3D printing doesn’t need centralised high-volume production and large inventory stocking. Suddenly, it pays to produce fewer units. There is no need for heavy investment in manufacturing plants, because 3D printers come in various smaller sizes and at lower costs. There is now a growing market for budget and do-it-yourself 3D printers that cost less than US$200.
Smaller and more sustainable
All this shifts the advantage in favour of micro, small, and medium scale enterprises.
Firstly, it offers greater reward for creativity and ingenuity. Like the African blacksmith of yore, additive manufacturers can design customised, higher value products in response to specific demands and requirements.
The proximity of 3D printing shops to customers is another advantage as it reduces logistics costs and supply chain challenges.
Micro and small-scale 3D printing shops can offer work and income opportunities for households.

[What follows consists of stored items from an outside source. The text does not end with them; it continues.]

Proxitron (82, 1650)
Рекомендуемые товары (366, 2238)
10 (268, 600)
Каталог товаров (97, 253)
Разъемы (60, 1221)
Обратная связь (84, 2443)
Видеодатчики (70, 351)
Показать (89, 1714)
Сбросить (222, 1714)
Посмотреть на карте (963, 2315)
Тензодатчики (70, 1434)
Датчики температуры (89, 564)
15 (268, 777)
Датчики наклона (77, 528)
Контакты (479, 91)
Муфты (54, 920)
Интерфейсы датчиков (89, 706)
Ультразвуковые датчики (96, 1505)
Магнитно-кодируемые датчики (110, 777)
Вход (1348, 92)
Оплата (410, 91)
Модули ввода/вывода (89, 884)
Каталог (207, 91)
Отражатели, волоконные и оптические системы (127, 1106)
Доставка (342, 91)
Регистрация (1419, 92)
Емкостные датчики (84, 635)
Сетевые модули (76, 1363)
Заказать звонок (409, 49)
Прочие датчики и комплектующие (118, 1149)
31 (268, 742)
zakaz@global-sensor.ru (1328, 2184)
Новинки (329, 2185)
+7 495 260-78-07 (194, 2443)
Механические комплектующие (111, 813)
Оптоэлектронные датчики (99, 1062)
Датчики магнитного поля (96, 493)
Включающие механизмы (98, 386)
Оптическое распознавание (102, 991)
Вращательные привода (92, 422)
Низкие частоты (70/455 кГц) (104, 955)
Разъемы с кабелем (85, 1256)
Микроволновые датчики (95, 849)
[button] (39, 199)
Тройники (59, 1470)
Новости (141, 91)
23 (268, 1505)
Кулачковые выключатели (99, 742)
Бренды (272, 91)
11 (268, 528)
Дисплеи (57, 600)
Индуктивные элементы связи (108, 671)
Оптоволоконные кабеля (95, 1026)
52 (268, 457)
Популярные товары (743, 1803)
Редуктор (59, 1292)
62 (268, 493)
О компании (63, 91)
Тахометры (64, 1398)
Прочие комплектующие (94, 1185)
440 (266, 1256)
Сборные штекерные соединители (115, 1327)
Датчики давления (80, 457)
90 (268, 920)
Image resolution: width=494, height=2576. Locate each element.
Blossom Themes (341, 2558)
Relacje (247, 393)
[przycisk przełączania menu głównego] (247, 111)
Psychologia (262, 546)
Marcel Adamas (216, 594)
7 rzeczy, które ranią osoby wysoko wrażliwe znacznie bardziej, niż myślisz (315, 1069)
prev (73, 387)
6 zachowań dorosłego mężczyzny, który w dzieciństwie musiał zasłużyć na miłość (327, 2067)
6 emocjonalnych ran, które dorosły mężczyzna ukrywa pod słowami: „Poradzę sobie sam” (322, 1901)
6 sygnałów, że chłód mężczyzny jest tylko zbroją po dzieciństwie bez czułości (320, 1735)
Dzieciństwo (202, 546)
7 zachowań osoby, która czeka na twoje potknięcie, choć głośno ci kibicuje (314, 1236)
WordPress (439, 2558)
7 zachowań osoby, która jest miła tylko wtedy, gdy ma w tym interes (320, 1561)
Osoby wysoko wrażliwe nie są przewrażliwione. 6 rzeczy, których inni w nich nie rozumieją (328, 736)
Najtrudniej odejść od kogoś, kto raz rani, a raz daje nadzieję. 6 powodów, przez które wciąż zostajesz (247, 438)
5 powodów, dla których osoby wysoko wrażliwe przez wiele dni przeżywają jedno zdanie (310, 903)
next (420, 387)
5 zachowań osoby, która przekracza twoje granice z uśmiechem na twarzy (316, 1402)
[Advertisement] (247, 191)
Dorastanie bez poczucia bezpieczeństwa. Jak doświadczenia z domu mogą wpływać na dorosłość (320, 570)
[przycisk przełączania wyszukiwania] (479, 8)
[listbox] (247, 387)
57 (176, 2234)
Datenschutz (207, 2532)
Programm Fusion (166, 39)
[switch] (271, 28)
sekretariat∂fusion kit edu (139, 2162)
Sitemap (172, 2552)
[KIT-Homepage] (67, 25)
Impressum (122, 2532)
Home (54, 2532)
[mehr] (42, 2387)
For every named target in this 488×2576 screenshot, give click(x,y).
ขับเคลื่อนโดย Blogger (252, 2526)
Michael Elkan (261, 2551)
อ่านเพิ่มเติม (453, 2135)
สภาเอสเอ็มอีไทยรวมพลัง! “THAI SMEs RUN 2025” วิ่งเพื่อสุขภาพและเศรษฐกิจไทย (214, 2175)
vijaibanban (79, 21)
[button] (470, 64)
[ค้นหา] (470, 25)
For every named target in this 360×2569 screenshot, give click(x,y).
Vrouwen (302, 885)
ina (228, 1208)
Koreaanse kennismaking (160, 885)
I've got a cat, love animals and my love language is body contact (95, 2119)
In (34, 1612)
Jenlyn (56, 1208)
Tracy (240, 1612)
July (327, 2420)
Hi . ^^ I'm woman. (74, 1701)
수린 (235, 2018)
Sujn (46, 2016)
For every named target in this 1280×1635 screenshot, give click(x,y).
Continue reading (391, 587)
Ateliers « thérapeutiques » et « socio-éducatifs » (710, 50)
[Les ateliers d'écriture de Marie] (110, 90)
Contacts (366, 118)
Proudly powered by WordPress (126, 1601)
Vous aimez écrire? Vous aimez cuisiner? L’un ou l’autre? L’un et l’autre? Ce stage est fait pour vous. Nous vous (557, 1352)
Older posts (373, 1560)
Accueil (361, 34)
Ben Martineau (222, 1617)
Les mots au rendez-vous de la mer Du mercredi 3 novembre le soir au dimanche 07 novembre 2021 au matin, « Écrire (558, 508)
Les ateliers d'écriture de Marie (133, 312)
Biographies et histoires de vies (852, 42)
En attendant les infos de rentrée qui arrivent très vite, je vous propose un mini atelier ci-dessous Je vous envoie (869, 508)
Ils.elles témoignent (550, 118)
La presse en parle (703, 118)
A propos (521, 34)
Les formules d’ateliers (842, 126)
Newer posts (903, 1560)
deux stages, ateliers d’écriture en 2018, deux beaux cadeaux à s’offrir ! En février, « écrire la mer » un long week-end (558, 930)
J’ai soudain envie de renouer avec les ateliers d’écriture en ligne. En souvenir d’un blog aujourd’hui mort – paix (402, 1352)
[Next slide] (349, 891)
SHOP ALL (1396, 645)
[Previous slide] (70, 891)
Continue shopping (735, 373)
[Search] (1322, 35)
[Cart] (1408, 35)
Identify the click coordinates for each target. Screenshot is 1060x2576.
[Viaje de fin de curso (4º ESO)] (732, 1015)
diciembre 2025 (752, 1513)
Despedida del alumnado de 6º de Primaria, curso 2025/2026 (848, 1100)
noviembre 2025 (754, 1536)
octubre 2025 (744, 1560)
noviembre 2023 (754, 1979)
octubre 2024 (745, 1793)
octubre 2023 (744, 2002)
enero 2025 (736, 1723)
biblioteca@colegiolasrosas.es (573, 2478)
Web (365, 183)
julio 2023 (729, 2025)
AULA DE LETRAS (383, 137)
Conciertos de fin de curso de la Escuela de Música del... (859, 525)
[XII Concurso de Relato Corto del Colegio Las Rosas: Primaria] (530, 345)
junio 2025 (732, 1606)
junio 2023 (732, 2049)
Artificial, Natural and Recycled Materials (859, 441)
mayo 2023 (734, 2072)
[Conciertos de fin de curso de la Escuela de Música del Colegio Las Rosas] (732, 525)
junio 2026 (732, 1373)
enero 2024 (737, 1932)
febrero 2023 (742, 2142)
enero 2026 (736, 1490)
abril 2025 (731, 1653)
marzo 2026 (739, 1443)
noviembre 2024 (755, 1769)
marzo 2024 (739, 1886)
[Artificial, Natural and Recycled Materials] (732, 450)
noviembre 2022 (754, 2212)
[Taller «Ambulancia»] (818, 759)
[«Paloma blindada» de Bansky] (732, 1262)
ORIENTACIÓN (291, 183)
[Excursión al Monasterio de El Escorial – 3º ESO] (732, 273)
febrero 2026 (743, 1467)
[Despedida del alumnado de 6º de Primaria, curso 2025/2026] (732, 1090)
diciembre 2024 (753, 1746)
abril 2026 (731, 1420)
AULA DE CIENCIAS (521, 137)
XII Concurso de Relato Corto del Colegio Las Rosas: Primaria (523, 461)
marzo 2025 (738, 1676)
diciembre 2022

University, industry and government
Our study proposes a way for the university, industry and government sectors on the African continent to work together to harness the opportunities offered by 3D printing. These domains – producing knowledge, producing goods and regulating economic relations – have tended to be disconnected. Instead, we argue that greater integration can encourage innovation.
We give examples from South Africa and Kenya to illustrate the challenges and opportunities.
In South Africa, universities are leading the drive to provide training and retraining programmes for engineers, technologists and other professionals involved in 3D printing. Much more needs to be done to develop new curricula, research and programmes in additive manufacturing.
Kenyan universities are at an earlier stage, focusing on convening networking and knowledge exchange events.
In the government sector, South Africa has the most detailed policy document of any African country on 3D printing. The country’s 3D printing strategy is being led through the Ministry of Science and Technology, and through agencies such as the Council for Scientific and Industrial Research and Technology Innovation Agency. In the industry sector, South Africa’s Rapid Product Development Association works closely with the government to organise conferences, workshops and community engagement activities.
The results so far
The South African 3D printing industry has had considerable success in recent years, driven by a growing community of enthusiasts and designers.
Small enterprises and startups are making inroads in areas such as 3D printing of cell phone accessories, car accessories, and jewellery. In 2014, South African doctors used 3D-printed titanium bones to perform a jaw-bone transplant surgery, the second in the world. There are also recent applications of 3D printing in housing.
The three spheres need to do more work in research investment, policy interventions and strategic public procurement. And they need to cross boundaries. Universities can commercialise and contribute to policies. Industry can invest in research and influence policies. Governments can play in the market and in knowledge production.
This article first appeared on The Conversation.